Cet ouvrage est une sorte de bible pour ceux qui se prétendent hermétistes ou
ésotéristes comme pour tous ceux qui cherchent honnêtement à s’informer sur des
questions laissées trop longtemps dans l’ombre. Précisément, c’est au nom de
l’honnêteté qu’il est nécessaire de dénoncer la dangereuse escroquerie de cet
auteur qui passe pour un « sage » et un « initié » (on ne
nous dit d’ailleurs pas à quoi) [46] .
    Édouard Schuré n’apporte rien de nouveau à l’histoire de
Ram : il se contente de suivre aveuglément le récit de Fabre d’Olivet,
croyant celui-ci sur parole et n’ayant pas la moindre velléité de vérification.
C’est déjà grave, surtout si l’on considère que le chapitre consacré à Rama,
dans Les Grands Initiés , est celui qui ouvre
la série, et qui se présente comme une sorte de postulat fondamental dont le
raisonnement aboutit à Jésus, dernier de la lignée. Mais il y a autre chose, et
c’est plus inquiétant. Schuré est imprégné de Gobineau, et son discours à
propos des difficultés rencontrées par le druide Ram n’est pas innocent :
il y fait montre en effet d’un racisme virulent [47] ,
d’un antisémitisme évident encore que sournois [48] , et
d’un enthousiasme délirant pour la race blanche nordique [49] . Il
est inutile d’insister sur l’utilisation qui a été faite de tels écrits entre
les deux guerres mondiales, notamment outre-Rhin, ou sur l’influence qu’ils
peuvent exercer à l’heure actuelle à l’intérieur de certains groupes
intellectuels ou spirituels qui n’osent pas dire leur nom.
    L’essentiel est de savoir que l’histoire de Ram est due à
l’imagination de Fabre d’Olivet. Rien, aucun texte ou aucune tradition, ne nous
permet d’affirmer que le druidisme est d’origine occidentale et qu’il a émigré
ensuite en Inde où il s’est transformé en hindouisme. S’il y a des
rapprochements à faire – et il y en a plus d’un – entre le druidisme et
l’hindouisme, ces rapprochements sont absolument normaux et s’expliquent par la
communauté de tradition d’origine entre les Celtes et les Indiens de la plaine
indo-gangétique. Mais dire que l’hindouisme vient d’Occident, ou que le
druidisme vient d’Orient, cela constitue non seulement une contre-vérité, mais
une absurdité.
    Il fallait débroussailler ce terrain laissé trop longtemps
en friche pour y voir un peu plus clair. Faute de documents anciens, faute de
références précises, nous sommes dans l’obligation d’examiner l’origine du
druidisme dans son cadre naturel, celui où il a connu son plus ample
développement, c’est-à-dire l’Europe, et plus particulièrement l’Europe occidentale.

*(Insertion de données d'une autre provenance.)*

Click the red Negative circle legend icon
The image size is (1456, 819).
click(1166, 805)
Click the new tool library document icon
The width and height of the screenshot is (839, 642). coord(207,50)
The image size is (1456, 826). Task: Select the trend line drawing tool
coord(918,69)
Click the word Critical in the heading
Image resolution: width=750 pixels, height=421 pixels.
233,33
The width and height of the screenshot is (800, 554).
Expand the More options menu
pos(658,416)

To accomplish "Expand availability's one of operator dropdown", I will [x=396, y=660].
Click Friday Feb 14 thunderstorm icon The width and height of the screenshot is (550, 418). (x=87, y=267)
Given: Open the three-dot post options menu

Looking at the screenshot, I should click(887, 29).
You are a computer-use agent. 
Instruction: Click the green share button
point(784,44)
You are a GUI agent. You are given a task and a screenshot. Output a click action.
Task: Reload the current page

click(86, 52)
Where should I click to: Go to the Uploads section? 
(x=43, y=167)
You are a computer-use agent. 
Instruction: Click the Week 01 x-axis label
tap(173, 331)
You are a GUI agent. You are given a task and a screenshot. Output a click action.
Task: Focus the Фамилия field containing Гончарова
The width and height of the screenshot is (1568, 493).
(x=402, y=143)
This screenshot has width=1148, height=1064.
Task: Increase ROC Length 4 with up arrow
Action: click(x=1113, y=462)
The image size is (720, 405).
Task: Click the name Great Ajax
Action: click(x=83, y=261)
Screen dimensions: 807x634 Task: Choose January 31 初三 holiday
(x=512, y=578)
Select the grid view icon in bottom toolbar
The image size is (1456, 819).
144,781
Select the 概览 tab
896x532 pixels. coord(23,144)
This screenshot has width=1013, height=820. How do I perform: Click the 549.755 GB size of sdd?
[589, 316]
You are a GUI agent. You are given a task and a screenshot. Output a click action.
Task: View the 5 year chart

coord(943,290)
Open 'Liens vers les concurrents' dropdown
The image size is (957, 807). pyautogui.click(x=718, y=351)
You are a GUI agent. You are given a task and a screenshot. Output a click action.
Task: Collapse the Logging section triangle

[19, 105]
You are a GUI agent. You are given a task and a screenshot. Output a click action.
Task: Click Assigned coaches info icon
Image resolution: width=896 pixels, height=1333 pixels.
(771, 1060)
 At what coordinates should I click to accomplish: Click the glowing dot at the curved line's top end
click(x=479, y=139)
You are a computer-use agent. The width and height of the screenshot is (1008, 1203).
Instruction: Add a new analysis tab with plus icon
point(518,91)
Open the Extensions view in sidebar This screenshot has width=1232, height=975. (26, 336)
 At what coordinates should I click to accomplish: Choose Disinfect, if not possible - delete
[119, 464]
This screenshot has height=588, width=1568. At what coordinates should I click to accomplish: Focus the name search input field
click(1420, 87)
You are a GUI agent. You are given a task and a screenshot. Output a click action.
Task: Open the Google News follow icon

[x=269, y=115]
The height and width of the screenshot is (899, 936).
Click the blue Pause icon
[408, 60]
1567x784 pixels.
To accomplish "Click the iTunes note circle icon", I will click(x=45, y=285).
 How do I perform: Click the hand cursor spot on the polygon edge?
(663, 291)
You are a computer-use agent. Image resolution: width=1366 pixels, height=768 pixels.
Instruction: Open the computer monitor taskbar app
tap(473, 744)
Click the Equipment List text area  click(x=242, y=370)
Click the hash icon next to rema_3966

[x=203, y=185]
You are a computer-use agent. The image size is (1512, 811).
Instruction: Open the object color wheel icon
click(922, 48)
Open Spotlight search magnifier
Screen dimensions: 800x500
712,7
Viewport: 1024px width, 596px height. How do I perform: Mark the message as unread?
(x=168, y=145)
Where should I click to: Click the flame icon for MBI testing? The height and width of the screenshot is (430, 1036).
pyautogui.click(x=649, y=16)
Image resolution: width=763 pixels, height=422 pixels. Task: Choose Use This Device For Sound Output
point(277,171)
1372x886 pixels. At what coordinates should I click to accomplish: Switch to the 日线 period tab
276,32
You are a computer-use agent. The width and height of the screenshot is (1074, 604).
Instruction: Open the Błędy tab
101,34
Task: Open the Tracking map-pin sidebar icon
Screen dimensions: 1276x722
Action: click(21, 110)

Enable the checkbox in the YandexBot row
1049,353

    Mais là encore se trouvent des pièges à éviter, dont la corrélation
établie par certains entre le pythagorisme et le druidisme. L’origine de cette
corrélation supposée est une mauvaise interprétation de certains textes de
l’antiquité classique. Ainsi, Ammien Marcellin, d’après Timagène, rapporte qu’à
côté des bardes et des devins, « les druides l’emportent par leur génie,
ainsi que l’autorité de Pythagore en a décidé » (Ammien Marcellin, XV, 9).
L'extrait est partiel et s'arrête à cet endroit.